Task item: Given the records below, the lines starting at the line with "The width and height of the screenshot is (800, 791)." and ending at the line with "Task: Click the 'Make this today' link" should be output exactly, both end lines kept and pictures left out.

Entries provided:
· · · ·

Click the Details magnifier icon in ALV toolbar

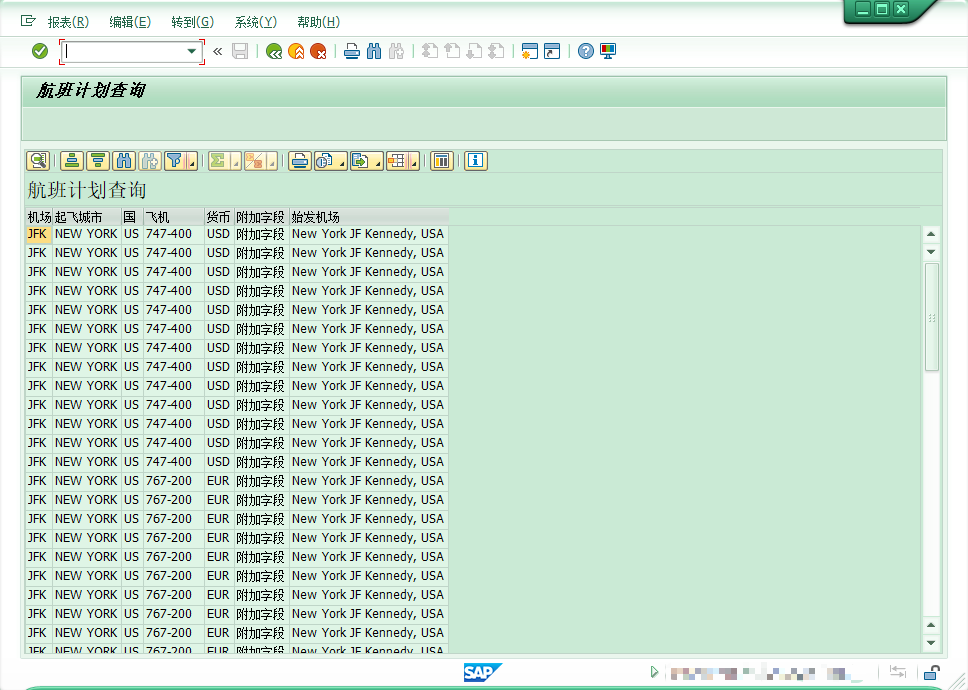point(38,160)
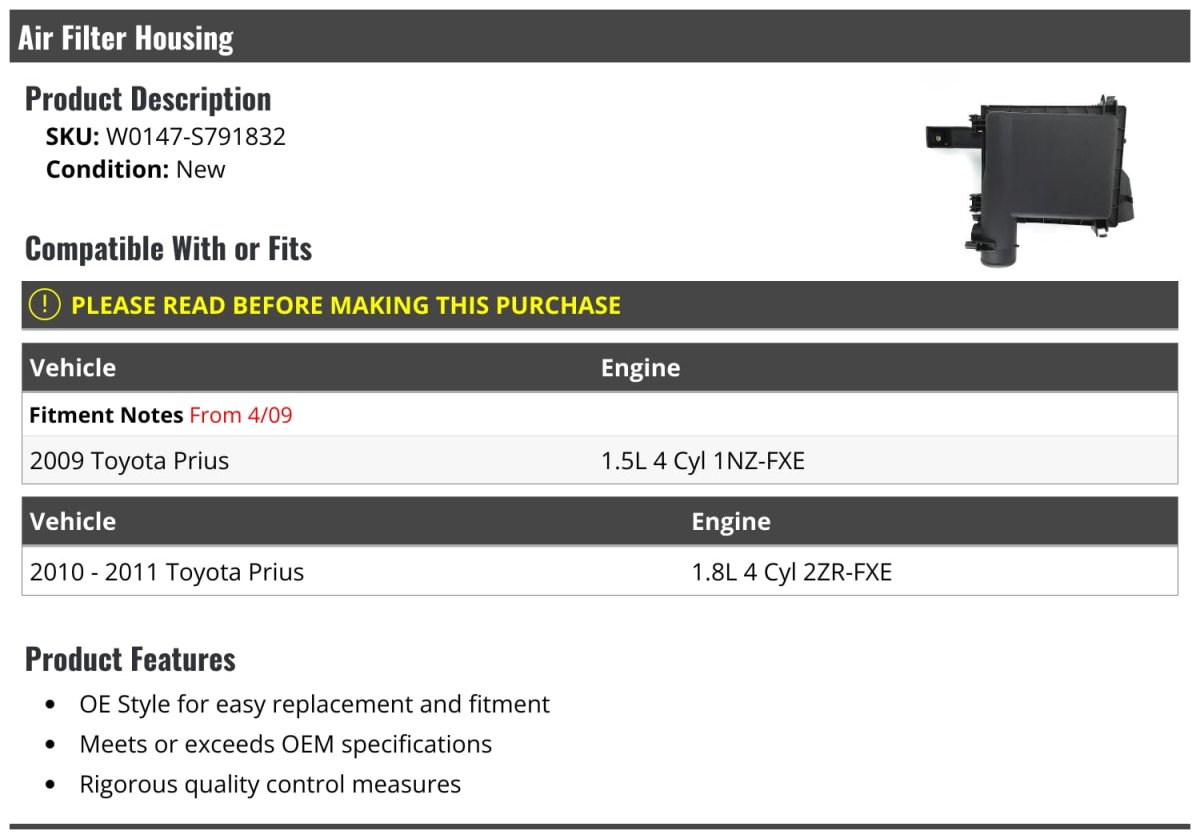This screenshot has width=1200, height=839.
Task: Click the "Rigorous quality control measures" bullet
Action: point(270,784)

· · · ·

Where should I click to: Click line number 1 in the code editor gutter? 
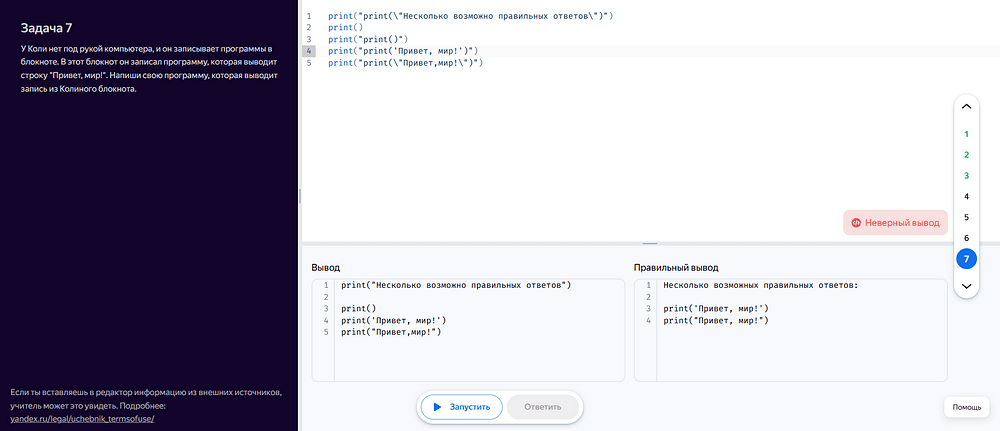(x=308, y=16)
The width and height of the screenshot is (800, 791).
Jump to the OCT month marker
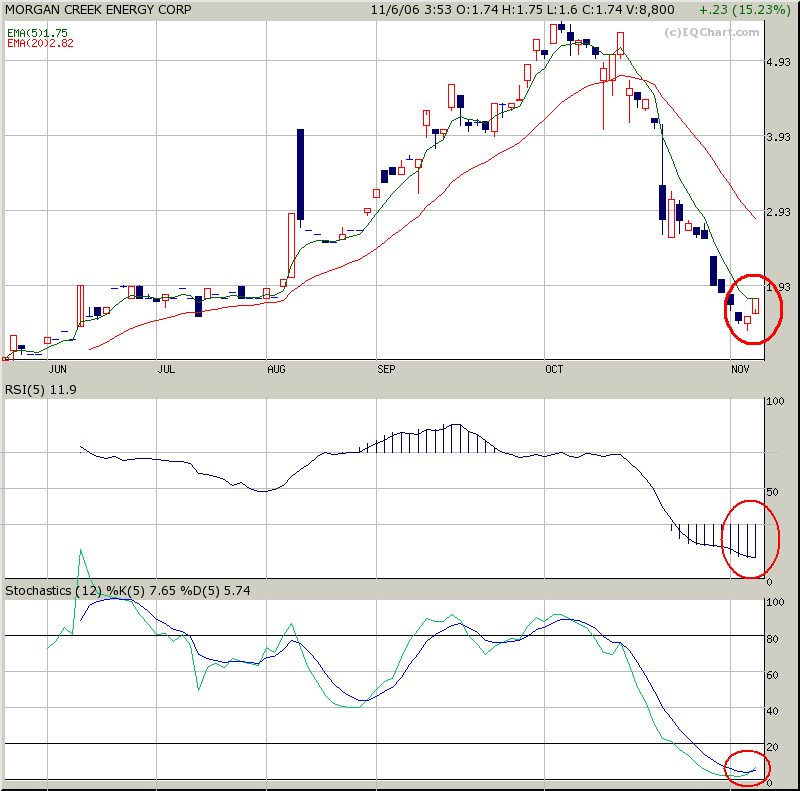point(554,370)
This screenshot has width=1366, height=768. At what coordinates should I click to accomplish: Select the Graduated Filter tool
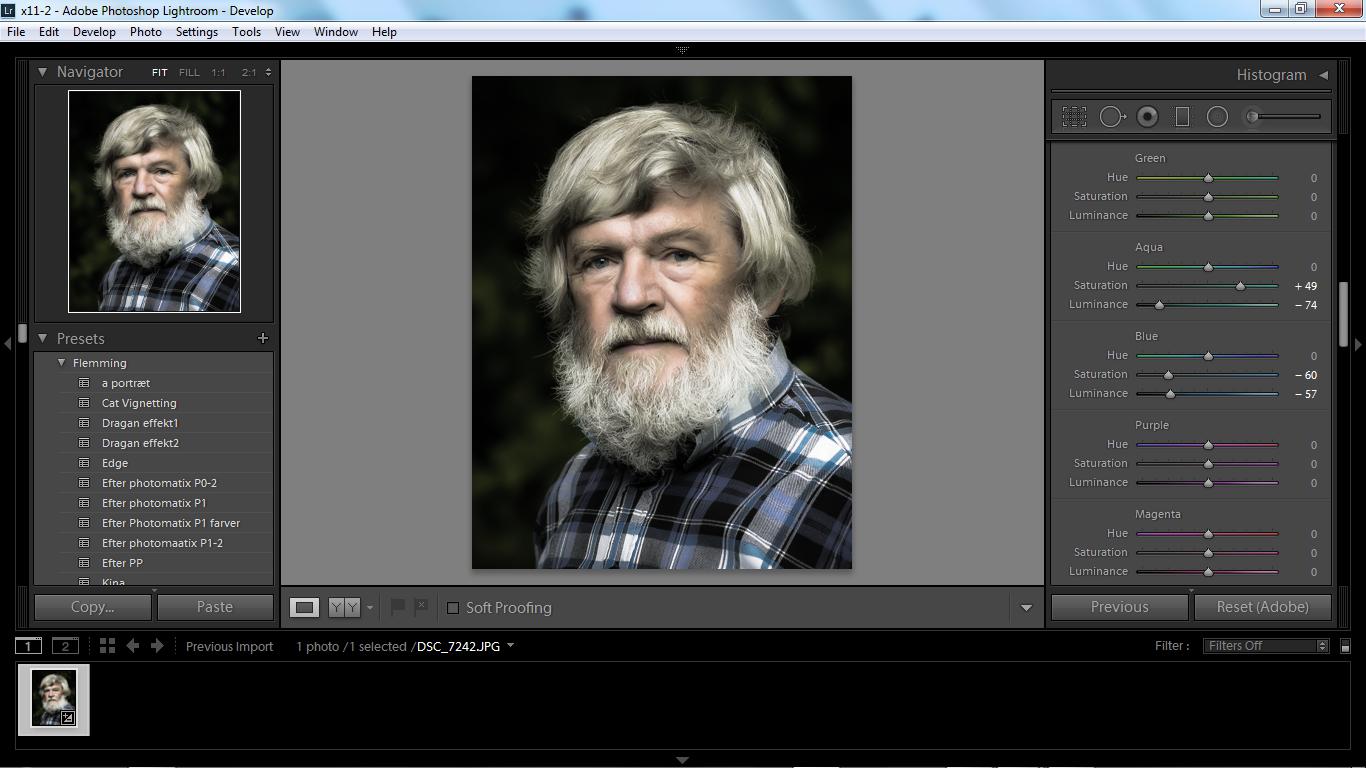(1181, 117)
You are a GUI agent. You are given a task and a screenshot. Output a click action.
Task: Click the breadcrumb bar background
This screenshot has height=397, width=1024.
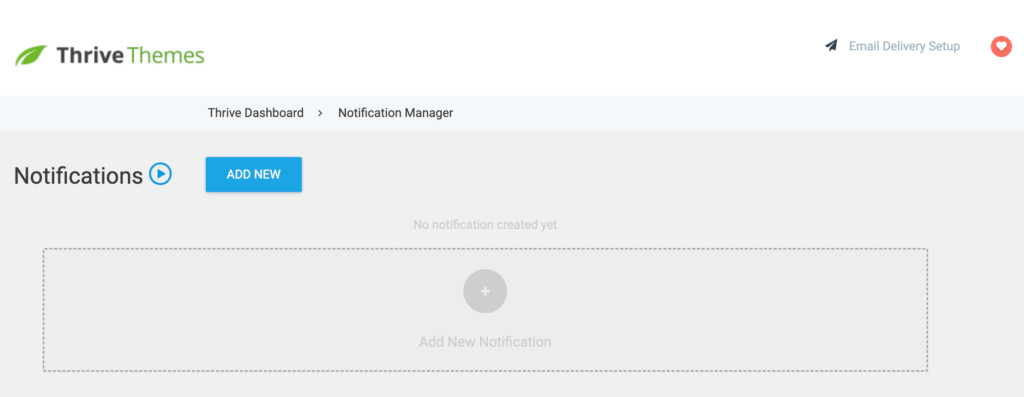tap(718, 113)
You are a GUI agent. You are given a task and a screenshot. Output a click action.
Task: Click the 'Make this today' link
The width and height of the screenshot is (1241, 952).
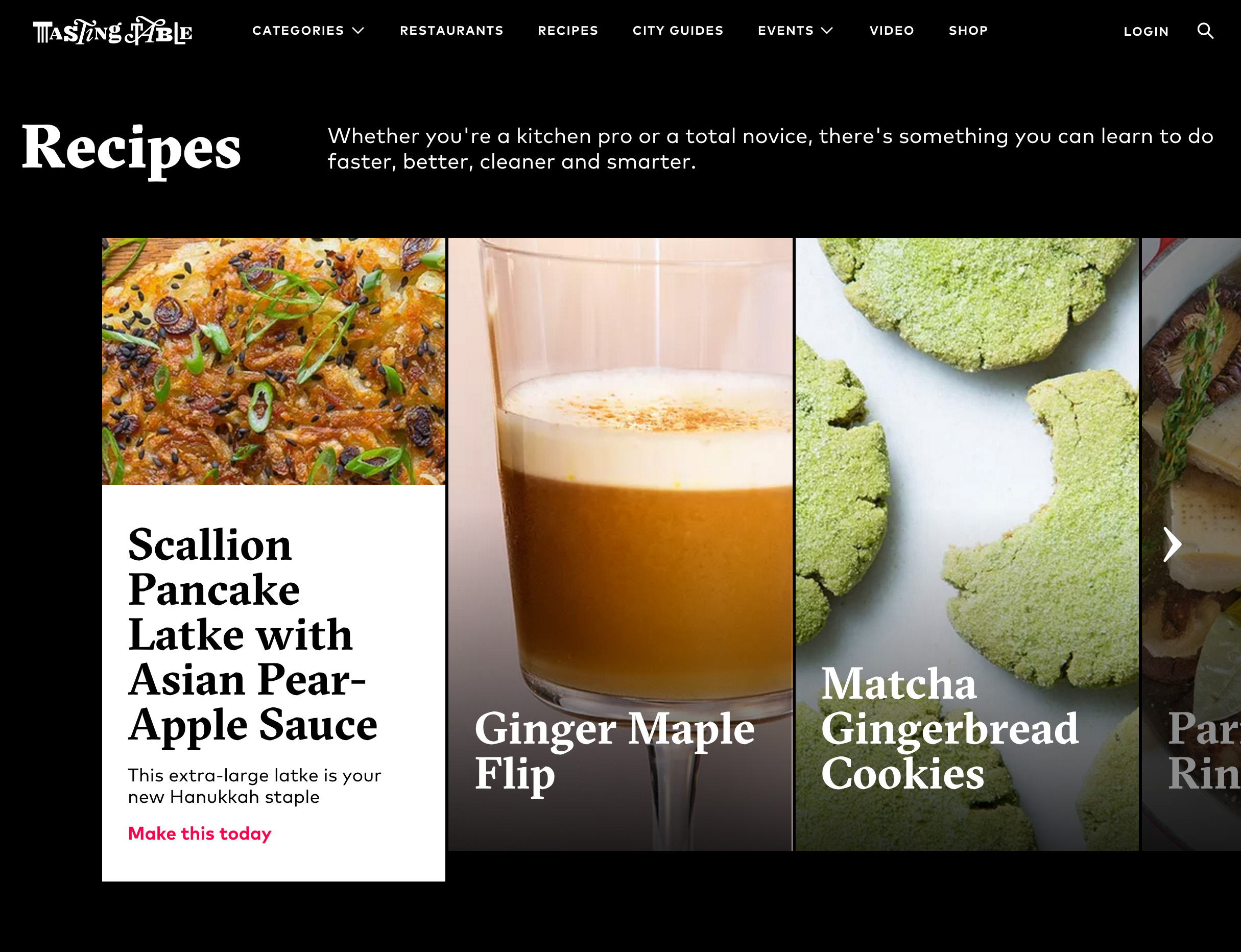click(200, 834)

· · · ·

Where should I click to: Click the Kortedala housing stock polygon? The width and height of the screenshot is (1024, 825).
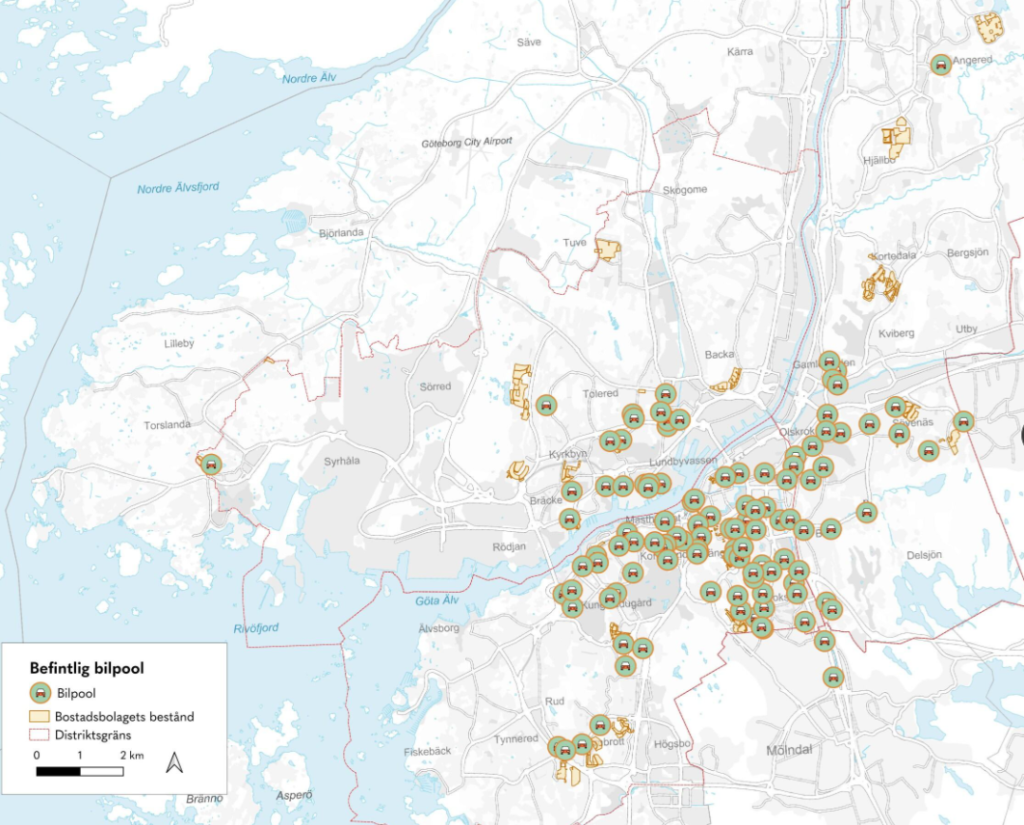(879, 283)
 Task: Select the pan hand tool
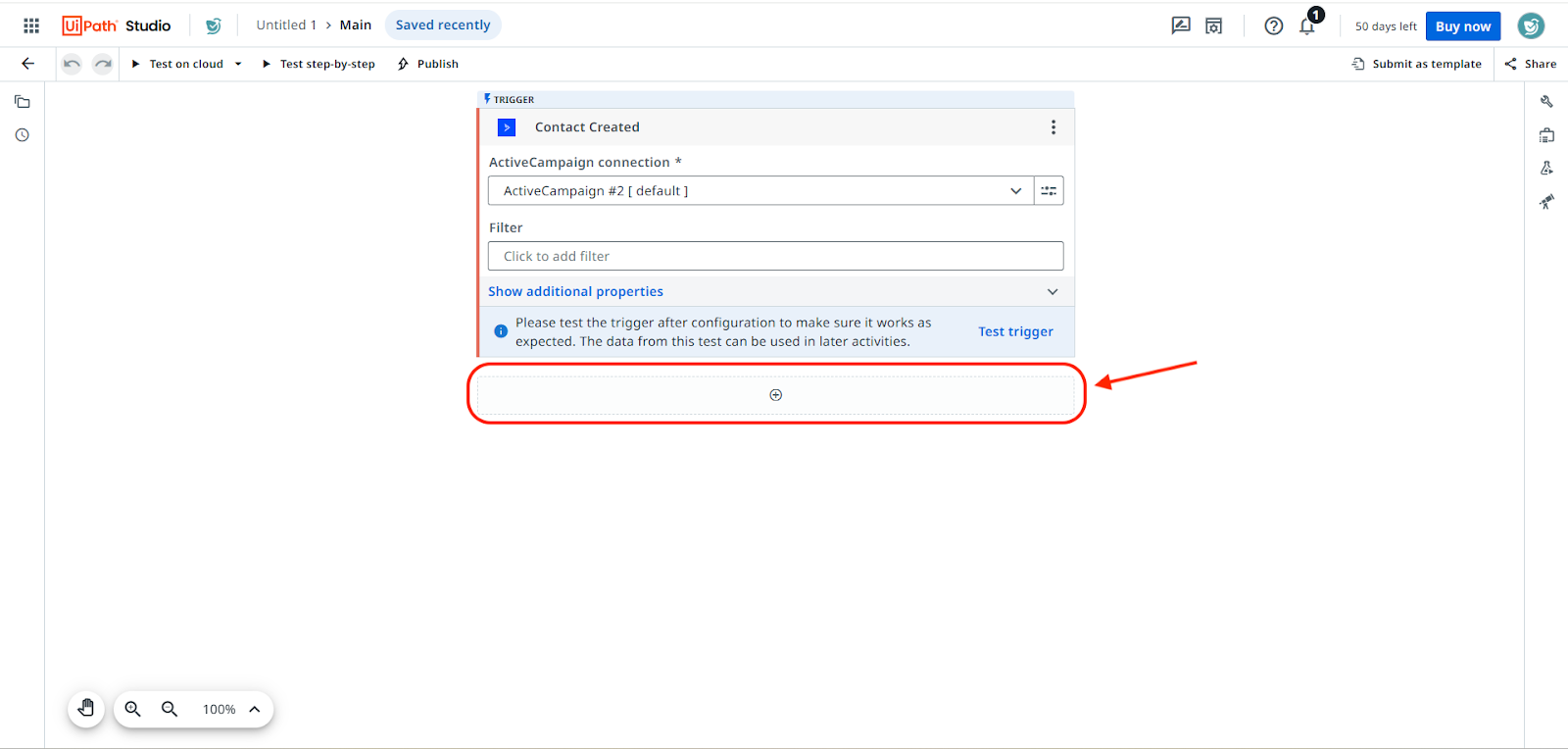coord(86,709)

· · · ·

Answer for this exercise:
The width and height of the screenshot is (800, 791).
Jump to the OCT month marker
point(554,370)
This screenshot has width=1366, height=768. At what coordinates should I click to accomplish: Select the Graduated Filter tool
(1181, 117)
You are a GUI agent. You are given a task and a screenshot. Output a click action.
Task: Click the breadcrumb bar background
This screenshot has height=397, width=1024.
tap(718, 113)
You are a GUI agent. You are given a task and a screenshot. Output a click action.
Task: Click the 'Make this today' link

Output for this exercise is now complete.